**ACTIVITY**
Go through the material below and return each line with the string "computer" in it.

----

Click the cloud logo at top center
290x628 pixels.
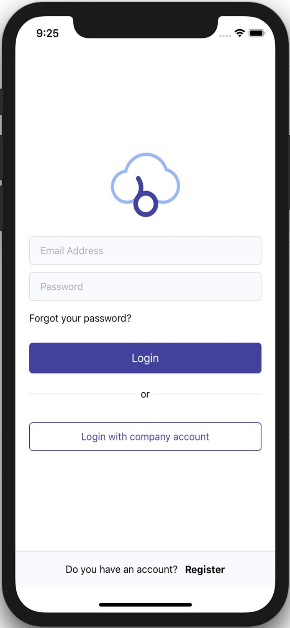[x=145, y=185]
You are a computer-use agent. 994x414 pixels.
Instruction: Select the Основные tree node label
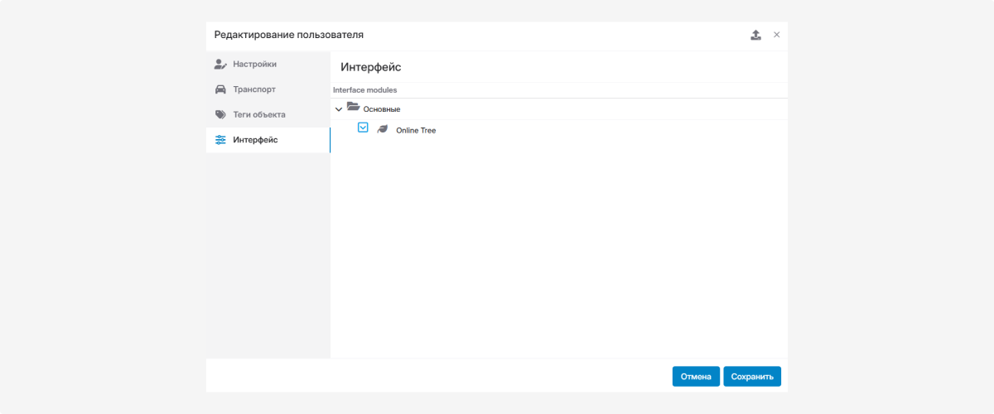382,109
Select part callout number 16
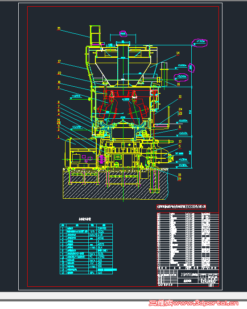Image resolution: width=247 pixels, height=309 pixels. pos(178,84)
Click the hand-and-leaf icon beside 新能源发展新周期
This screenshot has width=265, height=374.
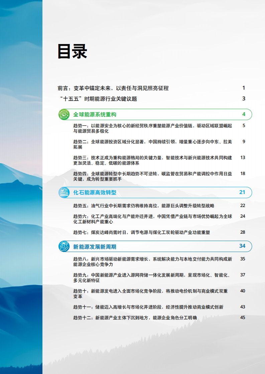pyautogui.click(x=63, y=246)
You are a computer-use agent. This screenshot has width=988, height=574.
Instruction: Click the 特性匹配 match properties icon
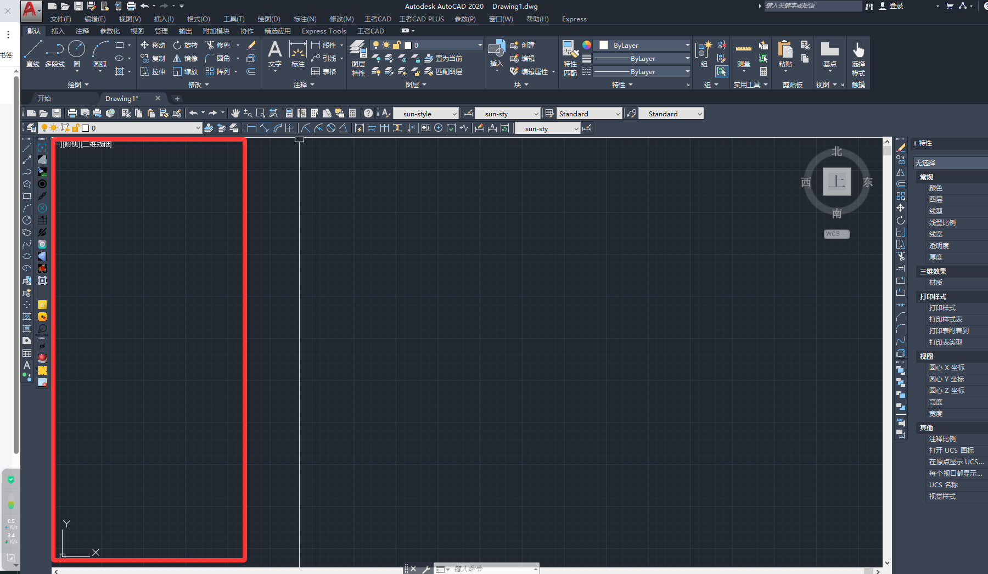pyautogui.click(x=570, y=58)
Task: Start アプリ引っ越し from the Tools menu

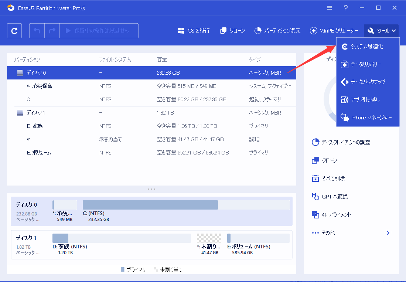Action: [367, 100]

----

**FINAL ANSWER**
You are a computer-use agent. 994x414 pixels.
You are a computer-use agent. This screenshot has width=988, height=574.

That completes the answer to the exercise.